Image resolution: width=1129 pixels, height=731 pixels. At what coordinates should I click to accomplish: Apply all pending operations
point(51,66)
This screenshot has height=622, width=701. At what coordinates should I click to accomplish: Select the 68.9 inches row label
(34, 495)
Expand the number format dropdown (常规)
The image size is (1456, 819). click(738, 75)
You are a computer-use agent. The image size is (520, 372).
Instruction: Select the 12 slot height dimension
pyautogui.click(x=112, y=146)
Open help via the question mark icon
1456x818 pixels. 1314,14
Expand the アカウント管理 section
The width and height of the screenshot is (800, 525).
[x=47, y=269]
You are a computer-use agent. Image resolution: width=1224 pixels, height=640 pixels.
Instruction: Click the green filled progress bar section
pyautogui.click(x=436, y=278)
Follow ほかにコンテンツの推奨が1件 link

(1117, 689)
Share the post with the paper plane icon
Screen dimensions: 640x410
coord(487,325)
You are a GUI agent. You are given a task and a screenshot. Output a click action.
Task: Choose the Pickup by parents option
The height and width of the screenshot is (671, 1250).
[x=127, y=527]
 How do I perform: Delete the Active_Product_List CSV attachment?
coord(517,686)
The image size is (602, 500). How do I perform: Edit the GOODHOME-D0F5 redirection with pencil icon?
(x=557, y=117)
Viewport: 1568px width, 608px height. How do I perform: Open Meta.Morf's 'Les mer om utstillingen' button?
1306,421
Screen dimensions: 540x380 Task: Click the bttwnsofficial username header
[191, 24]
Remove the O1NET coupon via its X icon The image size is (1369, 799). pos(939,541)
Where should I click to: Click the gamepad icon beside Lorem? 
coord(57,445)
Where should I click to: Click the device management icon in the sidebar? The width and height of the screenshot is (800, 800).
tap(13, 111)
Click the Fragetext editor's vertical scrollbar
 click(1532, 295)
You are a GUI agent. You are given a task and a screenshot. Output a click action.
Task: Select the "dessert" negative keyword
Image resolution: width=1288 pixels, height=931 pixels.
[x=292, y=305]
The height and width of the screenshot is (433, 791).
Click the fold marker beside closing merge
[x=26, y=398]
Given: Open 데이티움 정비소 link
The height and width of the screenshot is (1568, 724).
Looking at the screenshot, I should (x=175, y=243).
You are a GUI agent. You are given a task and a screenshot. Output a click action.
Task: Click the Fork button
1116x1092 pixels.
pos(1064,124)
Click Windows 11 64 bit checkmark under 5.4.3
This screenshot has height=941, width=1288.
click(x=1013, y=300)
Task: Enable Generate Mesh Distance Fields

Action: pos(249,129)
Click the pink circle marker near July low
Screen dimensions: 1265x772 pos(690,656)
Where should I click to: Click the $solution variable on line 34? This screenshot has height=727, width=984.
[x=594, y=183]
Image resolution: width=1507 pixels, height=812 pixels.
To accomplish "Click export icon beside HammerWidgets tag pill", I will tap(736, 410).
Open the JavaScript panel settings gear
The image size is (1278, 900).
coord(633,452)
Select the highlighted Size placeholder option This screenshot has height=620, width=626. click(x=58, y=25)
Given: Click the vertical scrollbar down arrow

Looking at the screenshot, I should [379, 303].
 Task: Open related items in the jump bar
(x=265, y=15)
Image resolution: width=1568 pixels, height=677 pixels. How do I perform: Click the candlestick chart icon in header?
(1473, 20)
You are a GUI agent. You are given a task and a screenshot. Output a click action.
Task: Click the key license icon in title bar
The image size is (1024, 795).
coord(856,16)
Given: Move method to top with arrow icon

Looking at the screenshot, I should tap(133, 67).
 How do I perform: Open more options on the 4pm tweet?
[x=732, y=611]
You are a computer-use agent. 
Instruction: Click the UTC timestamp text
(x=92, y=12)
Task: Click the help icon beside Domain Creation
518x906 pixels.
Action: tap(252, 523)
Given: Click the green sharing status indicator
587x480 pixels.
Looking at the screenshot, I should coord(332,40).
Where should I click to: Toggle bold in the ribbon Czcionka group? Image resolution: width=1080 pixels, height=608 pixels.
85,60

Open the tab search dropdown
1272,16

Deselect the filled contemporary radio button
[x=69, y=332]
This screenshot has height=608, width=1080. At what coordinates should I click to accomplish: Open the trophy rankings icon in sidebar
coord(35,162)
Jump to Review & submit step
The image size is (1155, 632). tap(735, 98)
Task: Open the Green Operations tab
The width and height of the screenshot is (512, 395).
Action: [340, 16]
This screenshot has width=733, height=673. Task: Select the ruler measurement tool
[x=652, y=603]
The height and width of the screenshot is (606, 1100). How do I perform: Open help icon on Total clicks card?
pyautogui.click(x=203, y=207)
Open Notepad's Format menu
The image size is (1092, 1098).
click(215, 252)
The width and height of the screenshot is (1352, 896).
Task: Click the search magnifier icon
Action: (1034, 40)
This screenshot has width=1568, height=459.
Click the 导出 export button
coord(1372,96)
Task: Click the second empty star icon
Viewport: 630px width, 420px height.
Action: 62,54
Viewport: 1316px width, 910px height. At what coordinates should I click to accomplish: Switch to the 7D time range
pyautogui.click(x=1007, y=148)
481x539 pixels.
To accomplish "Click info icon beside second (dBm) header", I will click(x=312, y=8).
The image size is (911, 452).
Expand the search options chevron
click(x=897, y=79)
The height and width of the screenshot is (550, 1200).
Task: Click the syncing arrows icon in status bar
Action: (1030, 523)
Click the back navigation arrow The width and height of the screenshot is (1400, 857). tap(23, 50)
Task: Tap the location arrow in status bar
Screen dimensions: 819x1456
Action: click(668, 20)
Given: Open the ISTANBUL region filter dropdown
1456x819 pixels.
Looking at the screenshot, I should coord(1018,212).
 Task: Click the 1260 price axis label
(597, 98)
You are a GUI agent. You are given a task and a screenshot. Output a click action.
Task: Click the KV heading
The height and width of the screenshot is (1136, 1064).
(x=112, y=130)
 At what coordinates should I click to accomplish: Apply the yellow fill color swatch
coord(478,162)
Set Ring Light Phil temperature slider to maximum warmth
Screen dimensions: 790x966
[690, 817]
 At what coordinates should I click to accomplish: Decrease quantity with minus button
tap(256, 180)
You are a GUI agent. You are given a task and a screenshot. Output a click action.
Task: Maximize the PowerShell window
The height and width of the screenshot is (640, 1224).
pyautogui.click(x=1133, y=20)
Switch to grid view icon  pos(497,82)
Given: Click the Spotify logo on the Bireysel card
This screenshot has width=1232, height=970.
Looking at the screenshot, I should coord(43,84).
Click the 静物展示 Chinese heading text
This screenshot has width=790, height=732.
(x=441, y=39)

__TASK REQUIREMENTS__
Reproduce all of the data above word for word, with no changes.

__WRITTEN SOLUTION__
Image resolution: width=1129 pixels, height=731 pixels. At what coordinates should I click to accomplish: Apply all pending operations
point(51,66)
This screenshot has height=622, width=701. At what coordinates should I click to accomplish: Select the 68.9 inches row label
(34, 495)
Expand the number format dropdown (常规)
The image size is (1456, 819). click(738, 75)
You are a computer-use agent. The image size is (520, 372).
Instruction: Select the 12 slot height dimension
pyautogui.click(x=112, y=146)
Open help via the question mark icon
1456x818 pixels. 1314,14
Expand the アカウント管理 section
The width and height of the screenshot is (800, 525).
[x=47, y=269]
You are a computer-use agent. Image resolution: width=1224 pixels, height=640 pixels.
Instruction: Click the green filled progress bar section
pyautogui.click(x=436, y=278)
Follow ほかにコンテンツの推奨が1件 link

(1117, 689)
Share the post with the paper plane icon
Screen dimensions: 640x410
coord(487,325)
You are a GUI agent. You are given a task and a screenshot. Output a click action.
Task: Choose the Pickup by parents option
The height and width of the screenshot is (671, 1250).
[x=127, y=527]
 How do I perform: Delete the Active_Product_List CSV attachment?
coord(517,686)
The image size is (602, 500). How do I perform: Edit the GOODHOME-D0F5 redirection with pencil icon?
(x=557, y=117)
Viewport: 1568px width, 608px height. How do I perform: Open Meta.Morf's 'Les mer om utstillingen' button?
1306,421
Screen dimensions: 540x380 Task: Click the bttwnsofficial username header
[191, 24]
Remove the O1NET coupon via its X icon The image size is (1369, 799). pos(939,541)
Where should I click to: Click the gamepad icon beside Lorem? 
coord(57,445)
Where should I click to: Click the device management icon in the sidebar? The width and height of the screenshot is (800, 800).
tap(13, 111)
Click the Fragetext editor's vertical scrollbar
 click(1532, 295)
You are a GUI agent. You are given a task and a screenshot. Output a click action.
Task: Select the "dessert" negative keyword
Image resolution: width=1288 pixels, height=931 pixels.
[x=292, y=305]
The height and width of the screenshot is (433, 791).
Click the fold marker beside closing merge
[x=26, y=398]
Given: Open 데이티움 정비소 link
The height and width of the screenshot is (1568, 724).
Looking at the screenshot, I should (x=175, y=243).
You are a GUI agent. You are given a task and a screenshot. Output a click action.
Task: Click the Fork button
1116x1092 pixels.
pos(1064,124)
Click Windows 11 64 bit checkmark under 5.4.3
This screenshot has height=941, width=1288.
click(x=1013, y=300)
Task: Enable Generate Mesh Distance Fields

Action: pos(249,129)
Click the pink circle marker near July low
Screen dimensions: 1265x772 pos(690,656)
Where should I click to: Click the $solution variable on line 34? This screenshot has height=727, width=984.
[x=594, y=183]
Image resolution: width=1507 pixels, height=812 pixels.
To accomplish "Click export icon beside HammerWidgets tag pill", I will tap(736, 410).
Open the JavaScript panel settings gear
The image size is (1278, 900).
coord(633,452)
Select the highlighted Size placeholder option This screenshot has height=620, width=626. click(x=58, y=25)
Given: Click the vertical scrollbar down arrow

Looking at the screenshot, I should [379, 303].
 Task: Open related items in the jump bar
(x=265, y=15)
Image resolution: width=1568 pixels, height=677 pixels. How do I perform: Click the candlestick chart icon in header?
(1473, 20)
You are a GUI agent. You are given a task and a screenshot. Output a click action.
Task: Click the key license icon in title bar
The image size is (1024, 795).
coord(856,16)
Given: Move method to top with arrow icon

Looking at the screenshot, I should tap(133, 67).
 How do I perform: Open more options on the 4pm tweet?
[x=732, y=611]
You are a computer-use agent. 
Instruction: Click the UTC timestamp text
(x=92, y=12)
Task: Click the help icon beside Domain Creation
518x906 pixels.
Action: tap(252, 523)
Given: Click the green sharing status indicator
587x480 pixels.
Looking at the screenshot, I should coord(332,40).
Where should I click to: Toggle bold in the ribbon Czcionka group? Image resolution: width=1080 pixels, height=608 pixels.
85,60

Open the tab search dropdown
1272,16

Deselect the filled contemporary radio button
[x=69, y=332]
This screenshot has height=608, width=1080. At what coordinates should I click to accomplish: Open the trophy rankings icon in sidebar
coord(35,162)
Jump to Review & submit step
The image size is (1155, 632). tap(735, 98)
Task: Open the Green Operations tab
The width and height of the screenshot is (512, 395).
Action: [340, 16]
This screenshot has width=733, height=673. Task: Select the ruler measurement tool
[x=652, y=603]
The height and width of the screenshot is (606, 1100). How do I perform: Open help icon on Total clicks card?
pyautogui.click(x=203, y=207)
Open Notepad's Format menu
The image size is (1092, 1098).
click(215, 252)
The width and height of the screenshot is (1352, 896).
Task: Click the search magnifier icon
Action: (1034, 40)
This screenshot has width=1568, height=459.
Click the 导出 export button
coord(1372,96)
Task: Click the second empty star icon
Viewport: 630px width, 420px height.
Action: 62,54
Viewport: 1316px width, 910px height. At what coordinates should I click to accomplish: Switch to the 7D time range
pyautogui.click(x=1007, y=148)
481x539 pixels.
To accomplish "Click info icon beside second (dBm) header", I will click(x=312, y=8).
The image size is (911, 452).
Expand the search options chevron
click(x=897, y=79)
The height and width of the screenshot is (550, 1200).
Task: Click the syncing arrows icon in status bar
Action: (1030, 523)
Click the back navigation arrow The width and height of the screenshot is (1400, 857). tap(23, 50)
Task: Tap the location arrow in status bar
Screen dimensions: 819x1456
Action: click(668, 20)
Given: Open the ISTANBUL region filter dropdown
1456x819 pixels.
Looking at the screenshot, I should coord(1018,212).
 Task: Click the 1260 price axis label
(597, 98)
You are a GUI agent. You are given a task and a screenshot. Output a click action.
Task: Click the KV heading
The height and width of the screenshot is (1136, 1064).
(x=112, y=130)
 At what coordinates should I click to accomplish: Apply the yellow fill color swatch
coord(478,162)
Set Ring Light Phil temperature slider to maximum warmth
Screen dimensions: 790x966
[690, 817]
 At what coordinates should I click to accomplish: Decrease quantity with minus button
tap(256, 180)
You are a GUI agent. You are given a task and a screenshot. Output a click action.
Task: Maximize the PowerShell window
The height and width of the screenshot is (640, 1224).
pyautogui.click(x=1133, y=20)
Switch to grid view icon  pos(497,82)
Given: Click the Spotify logo on the Bireysel card
This screenshot has width=1232, height=970.
Looking at the screenshot, I should coord(43,84).
Click the 静物展示 Chinese heading text
This screenshot has width=790, height=732.
(x=441, y=39)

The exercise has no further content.